Das Arzneimittelversorgungs-Wirtschaftlichkeitsgesetz (AVWG) wurde als Reaktion auf erhebliche Steigerungen der Arzneimittelausgaben zum 1. Mai 2006 erlassen.

Ziel des AVWG ist es, über Änderungen der Arzneimittel-Preisverordnung Mechanismen zu entwickeln, mit denen die zwischen den Krankenkassen und der Kassenärztlichen Bundesvereinigung vereinbarten Ausgaben auch wirklich eingehalten werden. 
Jährlich werden 1,3 Milliarden Euro Einsparungen bei Medikamentenausgaben erwartet.

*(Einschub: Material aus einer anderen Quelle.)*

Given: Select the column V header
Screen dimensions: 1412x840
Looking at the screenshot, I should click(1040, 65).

Die wesentlichen Inhalte des Arzneimittelversorgungs-Wirtschaftlichkeitsgesetzes sind:

  • Die Festbeträge für Arzneimittel werden abgesenkt.
  • Krankenkassen können mit Pharma-Herstellern spezielle Rabattverträge abschließen, um dadurch Mehrkosten der Versicherten für Medikamente zu verhindern, deren Preis über dem Festbetrag liegt.

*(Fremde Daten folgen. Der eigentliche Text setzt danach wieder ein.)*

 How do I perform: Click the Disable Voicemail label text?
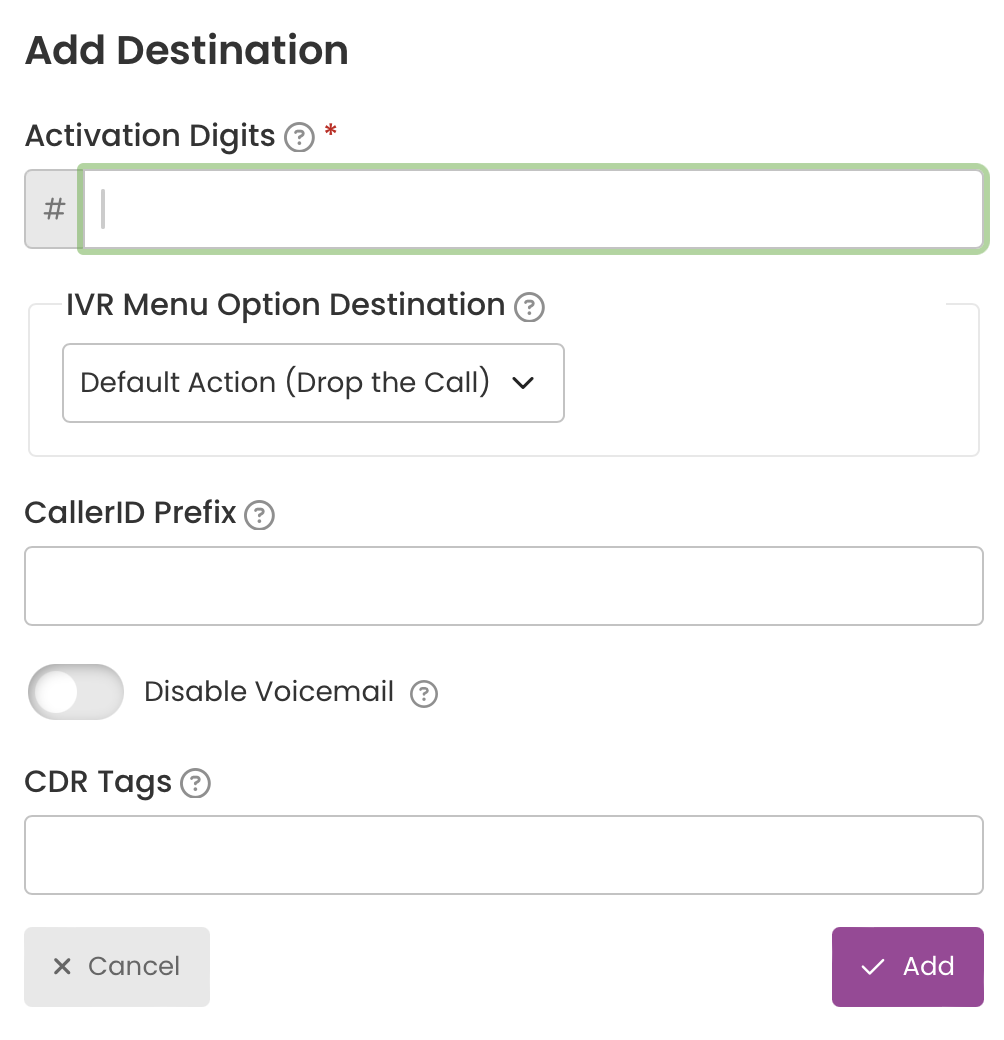(x=269, y=692)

  • Die Zuzahlung für Patienten fällt weg, wenn der Preis eines Medikamentes mindestens 30 Prozent unterhalb des Festbetrages liegt.
  • Arzneimittel, die eine therapeutische Verbesserung darstellen, bleiben von Festbeträgen freigestellt.
  • Es wird ein zweijähriger Preisstopp für verordnungsfähige Arzneimittel eingeführt.